Mais non, le trou n’est pas dans un musée, il est dans la forêt. »
Là, ce qui est intéressant, c’est que maintenant les enfants éprouvent le besoin de lire les mots pour finir de comprendre le message, ils ont envie de savoir ce qu’ils vont aller voir au musée.
Alors ils utilisent toutes les stratégies possibles de décryptage de l’écrit (repérage de morceaux de mots connus, analogies et pour certains même, combinatoire) et, collectivement, tout est lu et expliqué. Je donne quelques informations.
« Mais alors, le trou c’est un monument ?
- Oui et construit par les hommes du Néolithique. C’est une allée couverte.
Est-ce que nous irons la voir ? »
Je rédige une fiche de lecture qui sera collée dans le cahier de lecture des enfants, fiche que les enfants liront avec leurs parents le soir. Cette fiche contient tout ce que les enfants ont découvert en lisant l’affiche avec moi et tous les renseignements pratiques concernant la visite.
Fiche de lecture :
Jeudi 11 janvier, nous allons visiter l’exposition
« Allées sans retour »
au musée archéologique de Guiry-en-Vexin.
Cette exposition parle de la mort au Néolithique.
Les archéologues exposent les objets
trouvés dans les allées couvertes.
Nous allons observer les objets et nous allons apprendre
comment vivaient les hommes du Néolithique.
Nous partirons le matin
et nous rentrerons à l’école pour 16 h.
Le midi, nous pique-niquerons
à Guiry-en-Vexin dans l’ancienne école.
L’après-midi, nous ferons une promenade dans la forêt.
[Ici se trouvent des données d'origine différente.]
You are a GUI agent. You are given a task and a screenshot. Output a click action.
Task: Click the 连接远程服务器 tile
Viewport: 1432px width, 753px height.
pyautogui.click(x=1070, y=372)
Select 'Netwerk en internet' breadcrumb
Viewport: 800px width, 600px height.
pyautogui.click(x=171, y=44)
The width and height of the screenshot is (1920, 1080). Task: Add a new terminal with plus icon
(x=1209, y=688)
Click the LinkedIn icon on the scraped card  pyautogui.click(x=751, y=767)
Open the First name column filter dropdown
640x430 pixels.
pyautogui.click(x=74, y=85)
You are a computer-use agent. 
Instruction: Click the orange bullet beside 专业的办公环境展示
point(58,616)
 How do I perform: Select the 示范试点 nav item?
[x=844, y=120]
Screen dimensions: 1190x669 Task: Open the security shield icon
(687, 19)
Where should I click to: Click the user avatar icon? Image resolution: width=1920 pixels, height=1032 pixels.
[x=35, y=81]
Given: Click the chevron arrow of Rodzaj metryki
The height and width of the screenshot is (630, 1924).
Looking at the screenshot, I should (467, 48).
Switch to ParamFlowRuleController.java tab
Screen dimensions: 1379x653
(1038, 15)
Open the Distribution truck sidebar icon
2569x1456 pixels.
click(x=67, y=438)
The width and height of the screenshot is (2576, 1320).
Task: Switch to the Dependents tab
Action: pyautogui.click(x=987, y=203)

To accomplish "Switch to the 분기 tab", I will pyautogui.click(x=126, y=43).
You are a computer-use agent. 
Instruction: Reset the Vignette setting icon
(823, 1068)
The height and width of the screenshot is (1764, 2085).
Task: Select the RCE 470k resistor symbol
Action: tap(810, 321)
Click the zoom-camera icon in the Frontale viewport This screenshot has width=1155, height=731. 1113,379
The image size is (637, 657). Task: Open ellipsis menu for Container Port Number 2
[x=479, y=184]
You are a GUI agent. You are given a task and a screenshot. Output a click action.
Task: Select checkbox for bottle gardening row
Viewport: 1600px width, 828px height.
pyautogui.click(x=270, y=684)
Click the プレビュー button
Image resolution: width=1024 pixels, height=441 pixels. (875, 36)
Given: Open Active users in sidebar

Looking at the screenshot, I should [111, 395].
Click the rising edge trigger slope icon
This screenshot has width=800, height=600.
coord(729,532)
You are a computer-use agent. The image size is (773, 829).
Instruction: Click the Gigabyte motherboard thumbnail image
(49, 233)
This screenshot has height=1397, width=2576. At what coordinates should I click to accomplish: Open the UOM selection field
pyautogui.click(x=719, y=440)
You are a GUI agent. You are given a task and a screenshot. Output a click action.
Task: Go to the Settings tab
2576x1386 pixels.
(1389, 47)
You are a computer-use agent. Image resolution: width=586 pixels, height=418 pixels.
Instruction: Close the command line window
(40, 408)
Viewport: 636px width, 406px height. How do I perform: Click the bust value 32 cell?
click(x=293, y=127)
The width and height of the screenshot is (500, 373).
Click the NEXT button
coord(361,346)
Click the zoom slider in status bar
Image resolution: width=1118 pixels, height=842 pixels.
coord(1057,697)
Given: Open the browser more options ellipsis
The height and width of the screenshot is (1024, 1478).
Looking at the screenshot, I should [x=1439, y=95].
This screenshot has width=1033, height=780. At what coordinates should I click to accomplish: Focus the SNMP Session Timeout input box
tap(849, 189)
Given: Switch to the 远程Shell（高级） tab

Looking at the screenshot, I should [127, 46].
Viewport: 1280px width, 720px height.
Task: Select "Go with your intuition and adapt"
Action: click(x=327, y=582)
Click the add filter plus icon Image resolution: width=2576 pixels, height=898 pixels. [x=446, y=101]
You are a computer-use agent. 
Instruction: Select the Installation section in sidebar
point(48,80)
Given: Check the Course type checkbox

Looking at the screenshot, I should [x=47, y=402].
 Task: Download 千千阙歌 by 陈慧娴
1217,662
Monique Quertier, janvier 1996
En amont de la visite de l'expo « Allées sans retour » avec les enfants, Monique engage un travail de questionnement à partir de l’affiche, afin de susciter curiosité, soif et même désir que les enfants ne pourront satisfaire que par la mise en situation.
Sur place, ce qu'ils verront, vivront, découvriront, sera alors accueilli, intégré, enraciné au plus profond de leur mémoire à la fois mentale et corporelle. Quel gain formidable en effet, lorsque les connaissances s'acquièrent par la seule force du désir et de la joie de la découverte, celle qu'on a espérée, attendue avec une grande intensité.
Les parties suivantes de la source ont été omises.